▸ **Directive**
Rewrite everything from the row containing "Close the 数据清理 tab" down to the end of the rows, substituting "Shut" for "Close" and leaving all else unchanged. Omit the pictures from your answer.

▸ **Data provided**
-.-.-

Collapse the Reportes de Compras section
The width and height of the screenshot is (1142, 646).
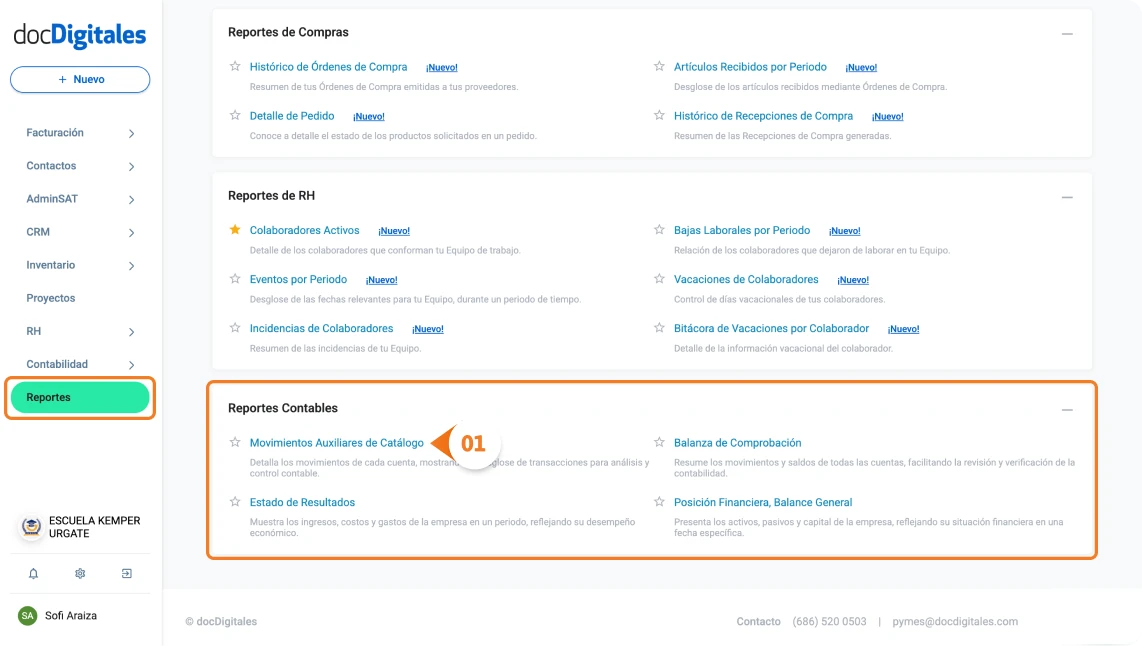[1067, 33]

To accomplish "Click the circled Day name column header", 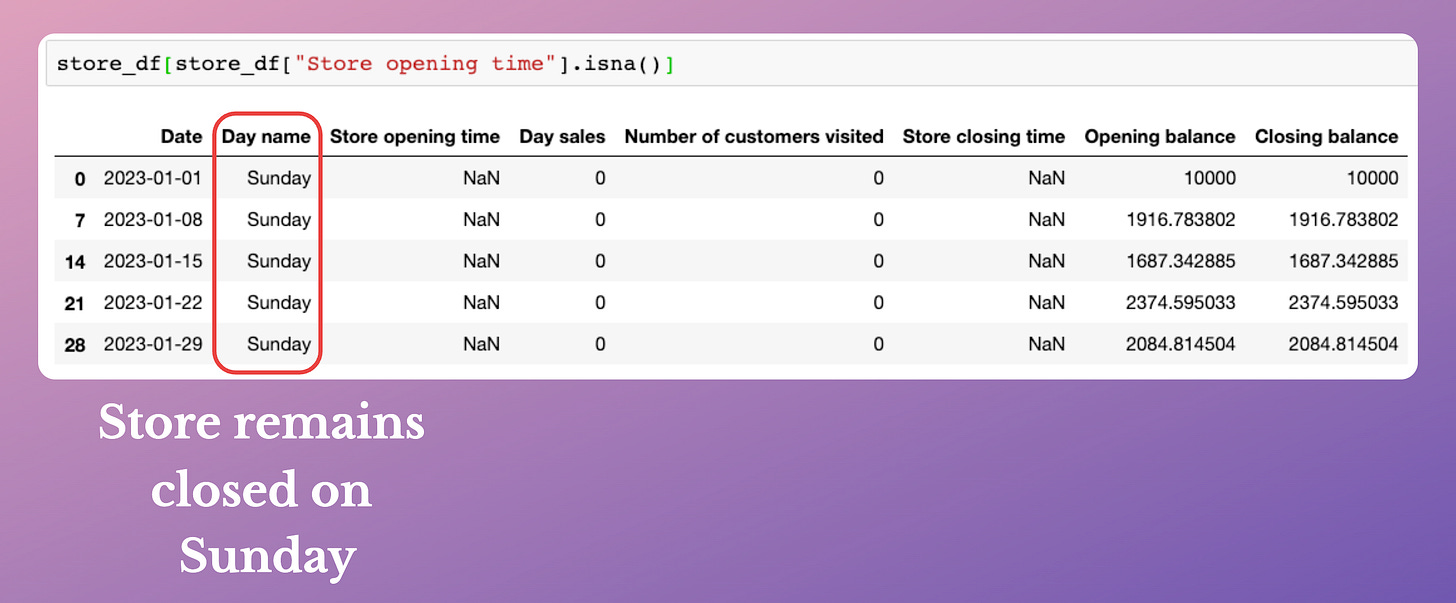I will click(267, 136).
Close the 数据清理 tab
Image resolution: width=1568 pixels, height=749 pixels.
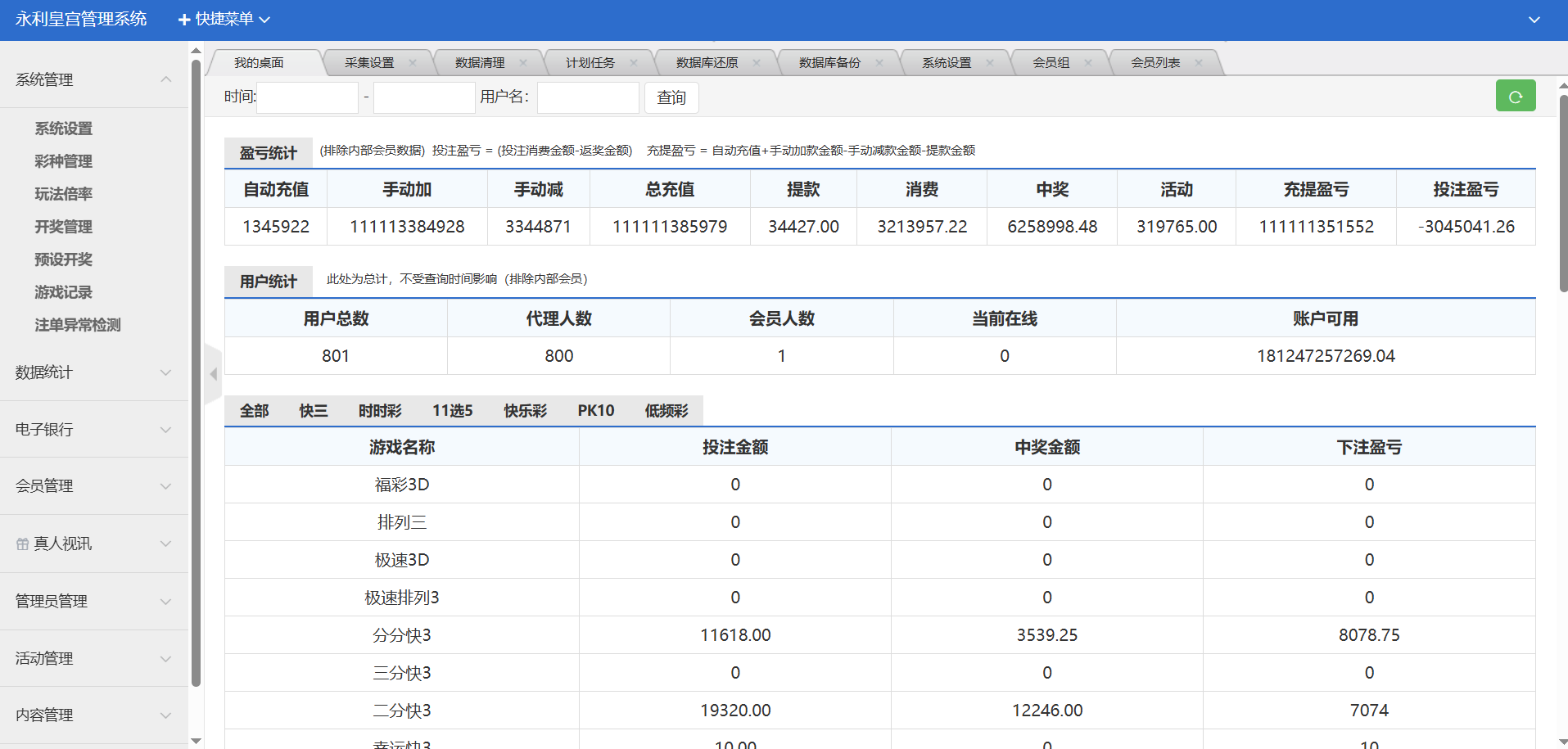(523, 63)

-.-.-

▸ **Answer to the exercise**
Shut the 数据清理 tab
Image resolution: width=1568 pixels, height=749 pixels.
(523, 63)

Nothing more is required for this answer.